* ACTIVITY *
Go through the lines below and copy any that hold the string "agent".
BEGIN DATA SUPPLIED
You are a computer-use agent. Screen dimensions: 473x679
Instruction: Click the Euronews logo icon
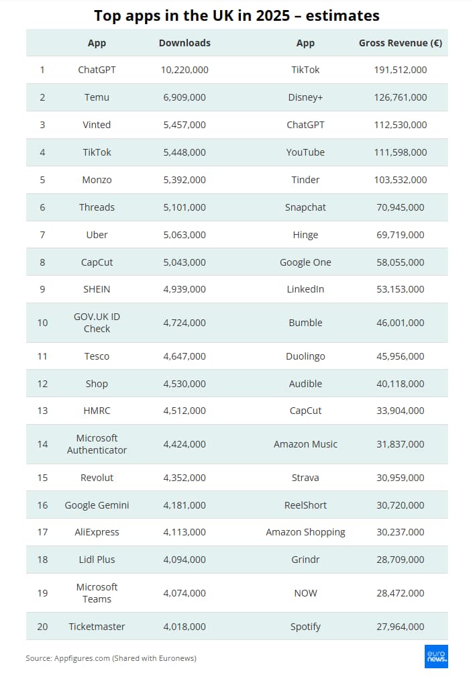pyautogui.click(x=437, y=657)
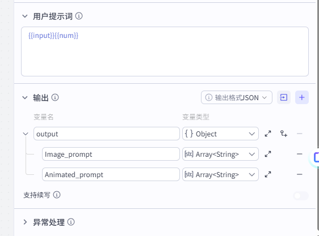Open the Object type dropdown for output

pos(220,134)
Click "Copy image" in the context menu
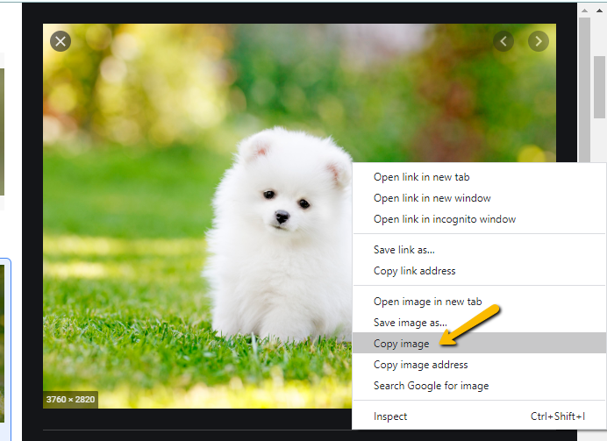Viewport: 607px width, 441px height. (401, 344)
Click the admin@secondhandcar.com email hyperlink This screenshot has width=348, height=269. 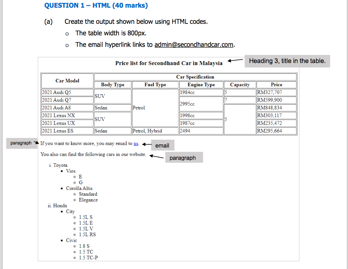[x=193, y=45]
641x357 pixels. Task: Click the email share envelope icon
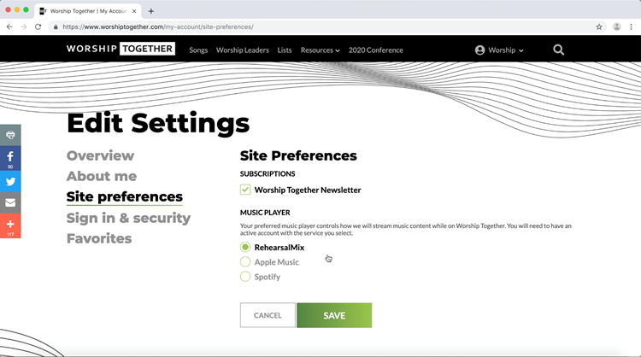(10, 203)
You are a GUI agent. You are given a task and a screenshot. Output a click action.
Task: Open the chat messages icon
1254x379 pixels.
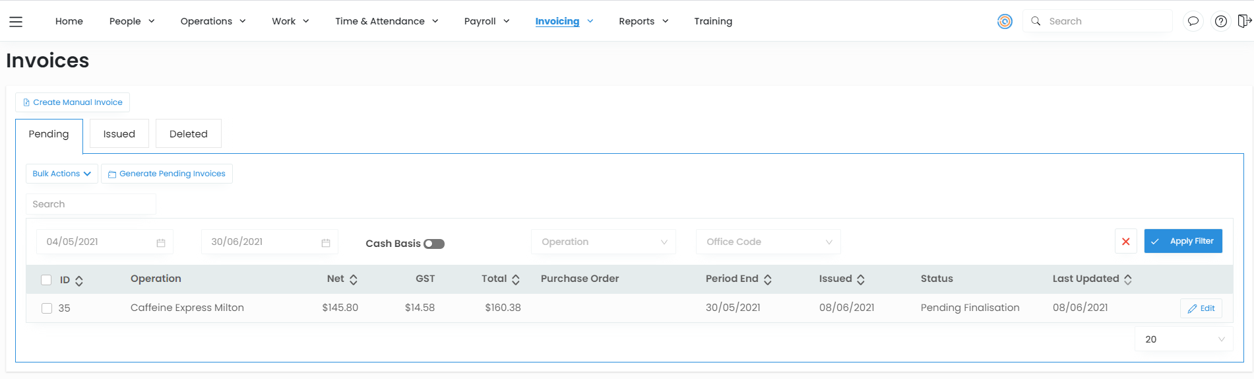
END DATA SUPPLIED
* ANSWER BOX *
You are a computer-use agent. Screen dimensions: 473x679
You are a GUI agent. You are given a task and a screenshot. Output a click action.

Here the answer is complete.